Having played here for six seasons, O'Neal said he understands the responsibility he and the other Pacers have in representing the franchise.
"That's why it's important for us to put ourselves in the best situation, because we're walking a fine line here and we've got to know now that anything we do in a negative light is going to be magnified, and rightfully so," O'Neal said. "This is the bed that we made and we have to make sure we live our life a certain way."
If the news of Jackson's arrest was disturbing to O'Neal, imagine how longtime team president Donnie Walsh and Hall of Famer Larry Bird, the president of basketball operations, must have felt. It bothered Walsh and Bird enough to write an open letter to the fans that was published in the local newspaper, saying the team was embarrassed by the incident involving Jackson and the others. Artest is gone - he was traded to the Sacramento Kings last season - but Walsh said fans in this basketball-rich city are getting tired of his team's remaining bad actors.

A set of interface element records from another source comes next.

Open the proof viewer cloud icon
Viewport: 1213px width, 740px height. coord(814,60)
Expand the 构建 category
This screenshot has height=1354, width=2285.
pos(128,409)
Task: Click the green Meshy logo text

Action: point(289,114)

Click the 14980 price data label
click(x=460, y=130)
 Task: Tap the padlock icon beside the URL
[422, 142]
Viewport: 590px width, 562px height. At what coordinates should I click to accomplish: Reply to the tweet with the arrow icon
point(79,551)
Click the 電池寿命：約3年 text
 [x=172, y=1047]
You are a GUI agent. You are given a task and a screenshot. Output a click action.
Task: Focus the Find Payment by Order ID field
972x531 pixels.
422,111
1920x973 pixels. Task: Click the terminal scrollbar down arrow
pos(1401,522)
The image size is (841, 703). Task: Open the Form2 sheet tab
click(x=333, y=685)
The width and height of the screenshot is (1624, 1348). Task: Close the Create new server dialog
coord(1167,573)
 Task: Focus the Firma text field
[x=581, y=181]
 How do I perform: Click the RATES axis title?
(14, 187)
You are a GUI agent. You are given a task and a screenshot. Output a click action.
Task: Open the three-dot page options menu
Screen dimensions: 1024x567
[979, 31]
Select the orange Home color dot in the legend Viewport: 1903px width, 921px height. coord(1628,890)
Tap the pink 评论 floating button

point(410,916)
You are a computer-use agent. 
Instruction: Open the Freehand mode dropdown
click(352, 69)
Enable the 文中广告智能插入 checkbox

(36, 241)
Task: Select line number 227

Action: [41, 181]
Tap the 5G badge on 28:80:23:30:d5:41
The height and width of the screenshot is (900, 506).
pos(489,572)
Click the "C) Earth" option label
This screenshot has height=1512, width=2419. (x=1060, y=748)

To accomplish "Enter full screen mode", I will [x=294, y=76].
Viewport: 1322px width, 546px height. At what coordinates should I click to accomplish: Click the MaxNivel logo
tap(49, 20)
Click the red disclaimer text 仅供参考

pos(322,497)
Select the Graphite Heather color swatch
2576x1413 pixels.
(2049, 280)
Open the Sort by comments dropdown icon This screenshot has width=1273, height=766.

"I know that the way we played [last season] and in some instances the way we acted would turn people off. It would turn me off," said Walsh, who has run the team for 20 years and whose picture is on the team's media guide as a tribute. "[The letter] was just an attempt to let them know that it's not going to happen [again]."
Sitting in a downtown mall one afternoon last week - a mall owned by longtime Pacers owner Herb Simon - retired banker Norm Hatch said he has always preferred college basketball over the NBA but the latest trouble involving Jackson could be the tipping point for some die-hard Pacers fans he knows.